Queridos hijos e hijas: nosotros jamás hemos visto a los ángeles, ni hemos
escuchado su voz. Yo diría que más bien conocemos el silencio que reina en nuestras
almas cuando se marchan. Pero a los ángeles no los hemos visto. No hemos
escuchado su voz.
La Virgen Madre de Dios vio el rostro del ángel del Señor y escuchó su voz
luminosa. Habló con él. “Y el ángel se retiró de su presencia”. Entonces la
Virgencita se quedó a solas; con Dios muy cerca del corazón. “El poder del
Altísimo te cubrirá con su sombra”, le había dicho el arcángel Gabriel, y el
gozo de María se iluminó por completo. Pero de toda esta luz sólo quedó la
sombra. A partir de ese instante dichoso, comenzaron días muy oscuros para
María. Oscuros porque el poder del Altísimo la cubría con su sombra. La dulce
voz del ángel volvió al silencio. Y en su lugar vinieron los cotidianos dichos
de los hombres, nuestra palabrería, nuestras murmuraciones y nuestros juicios
apresurados. Eran días oscuros, de esos días en que el corazón se contenta con
la chispa de la fe, el eco de la esperanza y el calorcito de la caridad. Y
mientras María tejía al Verbo inefable en sus entrañas.
Fíjate bien, María dice: “Yo soy la esclava del Señor, que se cumpla en mí
lo que has dicho”. Es como si dijera: “que se cumpla en mí el Amor que necesita
calor, cariño, gozo y esperanza. Que se cumpla en mí, el misterio del Dios que
se hace carne humana. Que este Amor reciba de mí el amor que mendiga. Que el
Dios inaferrable cumpla en mí su misterio”.

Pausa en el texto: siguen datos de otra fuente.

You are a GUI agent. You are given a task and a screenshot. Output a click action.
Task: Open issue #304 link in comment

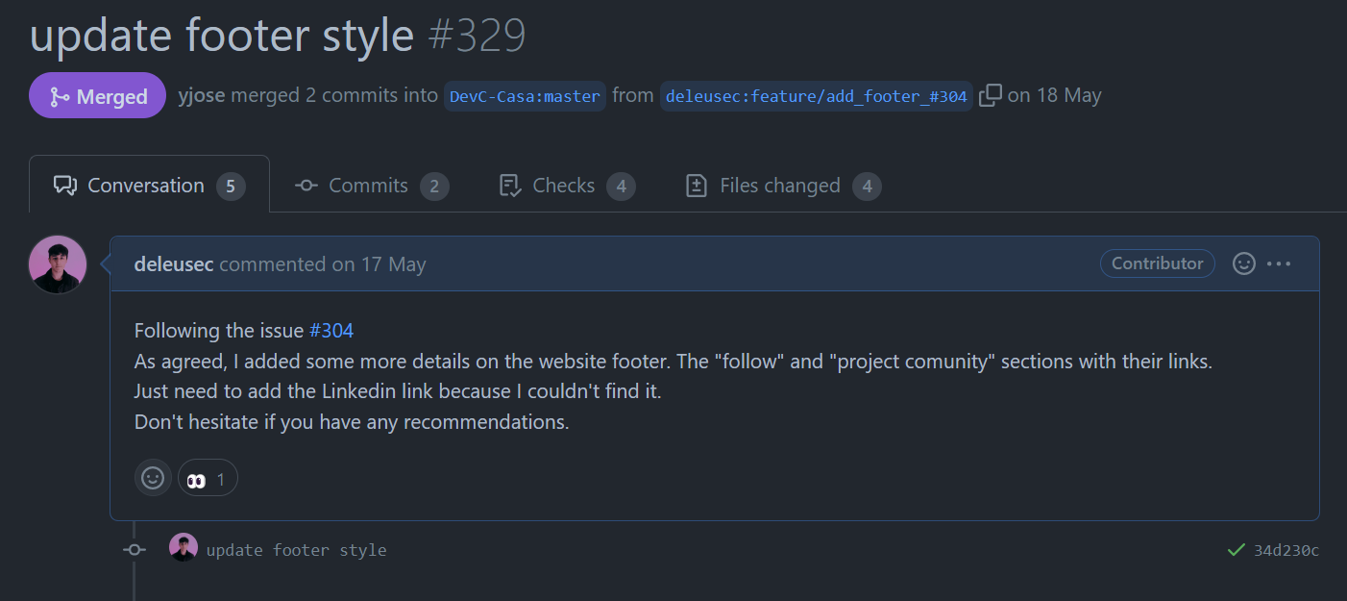[x=331, y=331]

Dice la Escritura que cuando Adán pecó en el paraíso, Dios cosió túnicas de
piel para él y para Eva, su mujer. Pero cuando Dios envió a su Hijo al mundo,
fue María quien tejió una túnica de piel para el Autor de todas las cosas. Y
también dice la Escritura que cuando Adán pecó, Dios lo puso fuera del paraíso
y colocó un querubín en la entrada para que no volviera. Pero cuando Dios envió
a su Hijo al mundo, mandó cortésmente a su arcángel a anunciar su visita a su
nuevo paraíso, el seno virginal de María. ¡Oh estupenda hospitalidad virginal,
en que Dios entra en su casa sin dejar huella alguna de su paso! ¡Oh gracia
admirable de Dios que conserva virginal el cuerpo y el alma de la criatura que
visita! Y es que así son las cosas cuando son de Dios. Su gracia entra en
nuestras vidas, vive en nosotros, crece en nosotros, ama en nosotros, obra todo
en todos, y sin embargo nuestra libertad y nuestras fuerzas permanecen
virginales, intactas.
María llevó en sus entrañas al mismo Sol de Justicia, a la luz verdadera
que ilumina a todo hombre. Y sin embargo afuera todo permaneció velado, oscuro,
apenas el ángel partió. Afuera no se detuvieron la incomprensión ni las
fatigas, la dureza de la vida, el vocerío de los hombres y sus leyes. Sin una
especial iluminación de la gracia, nadie pudo siquiera sospechar que en las
entrañas purísimas de la Virgen anidaba la fuente de la vida, porque el poder
del Altísimo la cubría con su sombra, ese poder excelso que se complace en lo
opaco, lo pequeño, lo secreto, lo humilde. En el interior de María acontecía lo
mejor que le ha sucedido al mundo, y sin embargo afuera parecía que nada
extraordinario sucedía. Incluso la virginidad de María excluye toda pretensión
de demostrar al Dios indemostrable. Virgen tenía que ser la que diera a luz al
Redentor de la soberbia humana, para que su humildad de esclava no tuviera
ninguna prueba de que Dios había cumplido en ella todas sus promesas. Ésta es
la humildad virginal “que hizo de Dios un niño”, la humildad virginal que no
quiere otra prueba del Dios indemostrable que no sea Dios mismo.
Dinos, pues, Virgen Santísima, cómo era la voz del ángel. ¿Era como una luz
ante los ojos de la fe? ¿O como un grito en el oído de la esperanza? ¿O era
fuego de caridad en el corazón amante? Virgen Madre de Dios, acompáñanos cuando
los ángeles se marchan y nos dejan a solas con Dios en el silencio. Muéstranos
al Camino de la humildad que en ti se hizo nuestro camino, y haz que llevemos
siempre a Cristo escondido en la oscuridad de nuestras vidas.